Task prompt:
In the comic review below, what does Rock build from the remains of the crashed bomber?

The story really begins in OAAW #257. The B-17 flying Rock back to Europe is caught by anti-aircraft fire and crashes on a Japanese-held island. Rock is the only survivor. Building a hang-glider out of the remains of the bomber, he manages to destroy the anti-aircraft gun that was hidden in a cliff-side cave.

This issue shows the sort of thematic tight-rope that Kanigher always walked in his war stories. First, the story is full of real human moments, most especially when Rock vainly tried to save the screaming crewmen inside the burning bomber. But at the same time, it was filled with pure comic-book action. Rock builds a hang-glider out of the remains of the bomber, for heaven’s sake. Looked at objectively, it doesn’t get any sillier than that.

But it doesn’t seem silly in context with the story as a whole. The sense of humanity that Kanigher built into the story is the main reason, of course, but Russ Heath’s art work is a big part of it as well. With his understanding of human anatomy, his dynamic portrayal of violence, his technically accurate portrayal of vehicles and weapons and his cinematic shifting of perspective from panel to panel, he could give any sort of action sequence a sense of reality and urgency. No matter how silly it might be when compared to real life, it works beautifully in the comics.

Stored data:
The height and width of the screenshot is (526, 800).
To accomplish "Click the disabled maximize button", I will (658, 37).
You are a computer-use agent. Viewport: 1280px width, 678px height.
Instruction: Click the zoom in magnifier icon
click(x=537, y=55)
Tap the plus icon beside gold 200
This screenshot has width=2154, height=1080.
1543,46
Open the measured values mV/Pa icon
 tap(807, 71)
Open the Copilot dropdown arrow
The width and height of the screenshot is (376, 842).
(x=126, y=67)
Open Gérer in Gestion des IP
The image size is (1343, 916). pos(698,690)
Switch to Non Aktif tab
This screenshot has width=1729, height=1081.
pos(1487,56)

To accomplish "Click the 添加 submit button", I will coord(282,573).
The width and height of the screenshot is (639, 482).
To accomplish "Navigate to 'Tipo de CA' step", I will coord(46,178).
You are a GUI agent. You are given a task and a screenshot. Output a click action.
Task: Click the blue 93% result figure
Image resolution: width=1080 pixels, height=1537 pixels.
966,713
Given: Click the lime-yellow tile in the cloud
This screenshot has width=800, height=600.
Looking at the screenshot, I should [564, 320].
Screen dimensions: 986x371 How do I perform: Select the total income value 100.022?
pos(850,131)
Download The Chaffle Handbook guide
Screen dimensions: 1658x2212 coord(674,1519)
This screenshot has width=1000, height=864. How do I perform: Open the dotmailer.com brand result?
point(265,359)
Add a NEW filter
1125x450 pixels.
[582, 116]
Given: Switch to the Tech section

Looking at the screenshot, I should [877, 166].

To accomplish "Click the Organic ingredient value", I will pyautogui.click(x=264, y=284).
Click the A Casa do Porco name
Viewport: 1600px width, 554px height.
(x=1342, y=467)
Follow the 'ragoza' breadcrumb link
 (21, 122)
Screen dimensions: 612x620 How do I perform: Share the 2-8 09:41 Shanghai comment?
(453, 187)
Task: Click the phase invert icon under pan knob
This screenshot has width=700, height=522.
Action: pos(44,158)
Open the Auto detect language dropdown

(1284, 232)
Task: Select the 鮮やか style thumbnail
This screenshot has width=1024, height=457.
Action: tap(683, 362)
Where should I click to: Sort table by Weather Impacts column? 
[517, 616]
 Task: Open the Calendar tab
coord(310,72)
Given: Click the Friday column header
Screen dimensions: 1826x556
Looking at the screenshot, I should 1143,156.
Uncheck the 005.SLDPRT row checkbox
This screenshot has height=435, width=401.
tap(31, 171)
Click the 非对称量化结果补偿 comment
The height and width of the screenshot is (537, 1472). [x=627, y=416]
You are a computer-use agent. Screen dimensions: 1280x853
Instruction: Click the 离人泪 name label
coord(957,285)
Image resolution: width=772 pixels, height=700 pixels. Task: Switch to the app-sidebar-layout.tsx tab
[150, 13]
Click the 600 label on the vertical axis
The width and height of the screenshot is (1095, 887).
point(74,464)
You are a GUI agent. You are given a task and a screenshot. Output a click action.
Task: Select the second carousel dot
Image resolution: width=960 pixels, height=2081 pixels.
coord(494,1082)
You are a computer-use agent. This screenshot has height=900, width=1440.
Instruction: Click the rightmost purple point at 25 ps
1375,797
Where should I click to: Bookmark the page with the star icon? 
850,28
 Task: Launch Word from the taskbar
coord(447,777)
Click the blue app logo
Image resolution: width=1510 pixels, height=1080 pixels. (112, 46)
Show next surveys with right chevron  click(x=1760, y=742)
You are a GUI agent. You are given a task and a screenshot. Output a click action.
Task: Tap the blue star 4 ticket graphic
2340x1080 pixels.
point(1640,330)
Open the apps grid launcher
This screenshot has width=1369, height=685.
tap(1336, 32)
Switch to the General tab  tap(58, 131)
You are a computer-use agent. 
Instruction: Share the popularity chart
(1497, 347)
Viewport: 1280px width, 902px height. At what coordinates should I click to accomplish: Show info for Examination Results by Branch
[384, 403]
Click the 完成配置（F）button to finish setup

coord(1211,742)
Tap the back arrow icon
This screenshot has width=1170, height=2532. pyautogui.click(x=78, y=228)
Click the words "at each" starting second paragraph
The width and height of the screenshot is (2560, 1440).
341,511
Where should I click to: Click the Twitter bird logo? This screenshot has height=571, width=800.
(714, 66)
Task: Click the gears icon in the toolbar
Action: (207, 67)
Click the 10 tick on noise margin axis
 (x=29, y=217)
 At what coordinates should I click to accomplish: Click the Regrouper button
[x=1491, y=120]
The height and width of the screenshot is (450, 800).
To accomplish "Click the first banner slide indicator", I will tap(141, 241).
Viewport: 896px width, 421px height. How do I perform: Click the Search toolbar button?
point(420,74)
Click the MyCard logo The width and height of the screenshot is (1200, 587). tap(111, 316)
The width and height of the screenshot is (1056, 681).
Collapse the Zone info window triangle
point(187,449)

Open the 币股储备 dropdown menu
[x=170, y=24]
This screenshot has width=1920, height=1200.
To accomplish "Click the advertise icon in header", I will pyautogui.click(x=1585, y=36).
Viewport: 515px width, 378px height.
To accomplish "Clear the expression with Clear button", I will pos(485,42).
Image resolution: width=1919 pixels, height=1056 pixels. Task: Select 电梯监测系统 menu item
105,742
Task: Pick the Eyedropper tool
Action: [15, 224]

Answer to this task:
A hang-glider.